- [How to complete this task]: Start at the line containing "Expand the Workforce menu chevron" and transcribe every line exactly through the end of the records below, and only those lines.

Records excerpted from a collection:
* * *
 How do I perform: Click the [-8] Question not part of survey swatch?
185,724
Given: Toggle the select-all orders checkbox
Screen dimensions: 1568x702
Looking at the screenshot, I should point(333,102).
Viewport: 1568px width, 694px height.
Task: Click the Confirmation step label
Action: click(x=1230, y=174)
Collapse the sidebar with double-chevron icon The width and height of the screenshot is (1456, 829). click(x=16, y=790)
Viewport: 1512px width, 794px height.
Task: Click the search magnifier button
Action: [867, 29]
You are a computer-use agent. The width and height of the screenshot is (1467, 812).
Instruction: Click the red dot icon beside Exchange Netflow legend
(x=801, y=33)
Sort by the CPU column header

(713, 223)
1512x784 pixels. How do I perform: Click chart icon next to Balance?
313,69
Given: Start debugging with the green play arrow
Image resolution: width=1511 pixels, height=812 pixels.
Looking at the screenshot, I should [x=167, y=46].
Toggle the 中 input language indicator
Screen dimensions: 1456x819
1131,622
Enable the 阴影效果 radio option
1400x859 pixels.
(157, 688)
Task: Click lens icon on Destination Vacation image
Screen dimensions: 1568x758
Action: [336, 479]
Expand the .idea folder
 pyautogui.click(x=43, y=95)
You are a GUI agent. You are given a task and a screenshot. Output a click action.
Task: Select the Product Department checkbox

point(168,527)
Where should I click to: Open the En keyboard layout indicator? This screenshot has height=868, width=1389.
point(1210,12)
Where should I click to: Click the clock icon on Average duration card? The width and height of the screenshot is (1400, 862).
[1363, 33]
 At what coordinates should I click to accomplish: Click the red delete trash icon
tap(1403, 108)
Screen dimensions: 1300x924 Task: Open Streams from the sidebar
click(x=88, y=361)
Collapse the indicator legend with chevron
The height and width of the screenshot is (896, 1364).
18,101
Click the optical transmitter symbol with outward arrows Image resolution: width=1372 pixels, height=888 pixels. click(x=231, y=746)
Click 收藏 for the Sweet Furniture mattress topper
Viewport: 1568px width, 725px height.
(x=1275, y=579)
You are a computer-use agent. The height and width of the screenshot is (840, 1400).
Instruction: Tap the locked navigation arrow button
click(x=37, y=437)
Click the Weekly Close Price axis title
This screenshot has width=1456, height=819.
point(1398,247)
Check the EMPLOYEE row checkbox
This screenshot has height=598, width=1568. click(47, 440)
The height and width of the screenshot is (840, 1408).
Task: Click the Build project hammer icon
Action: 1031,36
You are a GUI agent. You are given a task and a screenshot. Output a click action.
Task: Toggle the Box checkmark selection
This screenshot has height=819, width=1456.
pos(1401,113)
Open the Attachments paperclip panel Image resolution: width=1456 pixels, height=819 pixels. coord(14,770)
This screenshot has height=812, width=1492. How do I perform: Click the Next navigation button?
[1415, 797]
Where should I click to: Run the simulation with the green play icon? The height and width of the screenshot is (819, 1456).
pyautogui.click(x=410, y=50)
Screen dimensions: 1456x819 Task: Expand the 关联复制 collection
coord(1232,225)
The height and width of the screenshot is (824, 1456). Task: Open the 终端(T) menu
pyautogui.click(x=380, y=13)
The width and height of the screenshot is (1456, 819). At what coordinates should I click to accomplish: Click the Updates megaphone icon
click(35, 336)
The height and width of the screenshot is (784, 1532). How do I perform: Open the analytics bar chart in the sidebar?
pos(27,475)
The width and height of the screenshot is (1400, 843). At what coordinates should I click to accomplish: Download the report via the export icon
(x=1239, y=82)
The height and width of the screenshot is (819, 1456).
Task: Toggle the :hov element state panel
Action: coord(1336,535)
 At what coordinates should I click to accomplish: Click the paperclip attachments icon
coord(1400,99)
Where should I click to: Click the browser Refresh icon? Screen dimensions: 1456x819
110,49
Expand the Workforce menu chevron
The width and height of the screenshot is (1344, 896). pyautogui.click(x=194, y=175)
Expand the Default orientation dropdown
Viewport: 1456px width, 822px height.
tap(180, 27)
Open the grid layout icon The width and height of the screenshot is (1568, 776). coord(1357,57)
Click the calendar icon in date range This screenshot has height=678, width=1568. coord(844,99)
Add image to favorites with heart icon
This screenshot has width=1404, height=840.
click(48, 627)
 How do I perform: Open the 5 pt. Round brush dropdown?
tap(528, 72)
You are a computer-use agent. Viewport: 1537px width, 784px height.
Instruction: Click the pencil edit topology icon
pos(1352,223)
* * *
- [Written answer]:
Expand the Workforce menu chevron
The width and height of the screenshot is (1344, 896). pyautogui.click(x=194, y=175)
Expand the Default orientation dropdown
Viewport: 1456px width, 822px height.
tap(180, 27)
Open the grid layout icon The width and height of the screenshot is (1568, 776). coord(1357,57)
Click the calendar icon in date range This screenshot has height=678, width=1568. coord(844,99)
Add image to favorites with heart icon
This screenshot has width=1404, height=840.
click(48, 627)
 How do I perform: Open the 5 pt. Round brush dropdown?
tap(528, 72)
You are a computer-use agent. Viewport: 1537px width, 784px height.
Instruction: Click the pencil edit topology icon
pos(1352,223)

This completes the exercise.